Paintings exhibition: Eulogising the lost art of puppetry

Artist Zia Zaidi portrays desert culture in solo exhibit.

Myra Iqbal/Photo Myra Iqbal April 21, 2013
The pieces are in mixed-media and were described by artist and curator, Nageen Hayat as “experimental”. PHOTO: MYRA IQBAL/EXPRESS


The canvas is often described as an extension of the artist, unraveling expression and emotion in layers of stroke and colour. Zia Zaidi’s solo exhibit that opened at the Nomad Gallery on Saturday is just this: a trajectory of his deep-rooted interest in string-puppetry and a quiet lament on its near-extinction in a digitally-chaotic urban life.
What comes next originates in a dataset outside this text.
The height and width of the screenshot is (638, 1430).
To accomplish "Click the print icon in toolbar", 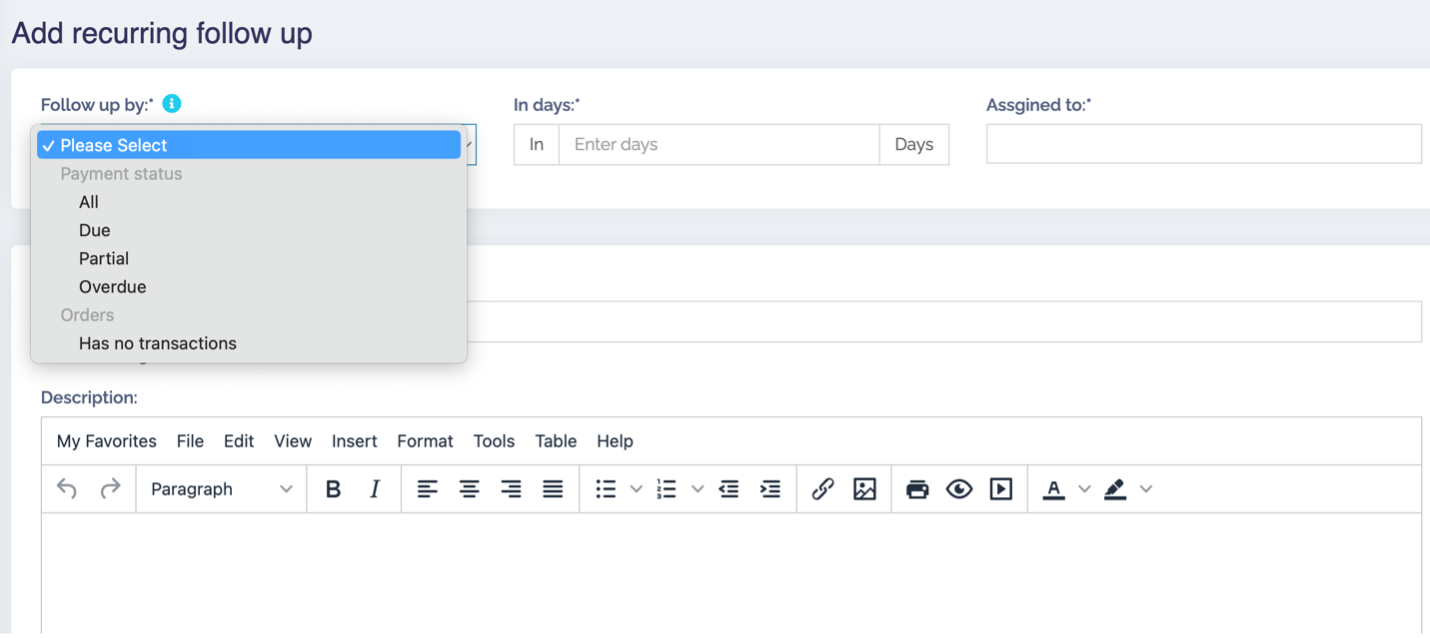I will click(x=917, y=489).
The unassuming artist has a prolific resume, of which, his keen interest and research on desert culture defines the narrative of the 22 pieces on display at the gallery. Zaidi discovered his proclivity for puppetry on family visits to folk festivals in Lahore and Multan, though it wasn’t until 1994, when the artist became a part of Alhamra theatre, earning hands-on experience in a craft he valued greatly.

The pieces are in mixed-media and were described by artist and curator, Nageen Hayat as “experimental.”  The profundity of Zia’s work lies not in the concept, but in the boldness of his technique. The paintings, which are soft and textured, are not very powerful in their own right. They are a testament to the fables, characters and music of the desert people whose lives remain untouched with modernity, she added.

Zaidi views his work as a reflection of his experiences, which are etched in his soul, as part of his journey as an artist. The figures in the paintings are awash with layers of soft colour are characters in the stories that he carries with him from his visits to the desert.

“String puppets are not made in Pakistan,” shared Zaidi. “Our heritage suffered immensely because of partition.” Pakistani puppeteers are caught up in a struggle for survival, working as vegetable or paan vendors to keep their families afloat. They have little time to indulge in pastimes, to keep traditional stories alive, he added.

Photographic prints of string-puppets are sepia-toned and manipulated with washes of colour and digital experimentation. Hayat feels that the bigger canvases imbibe mellowness and style that reflects Zaidi’s meditative nature. While the puppet form heavily influences the figures depicted in the paintings, the shift in mood is caused by the washes of colour and texture that veil the subject itself.

Paintings are priced between Rs5,000 to Rs45,000.

Published in The Express Tribune, April 21st, 2013.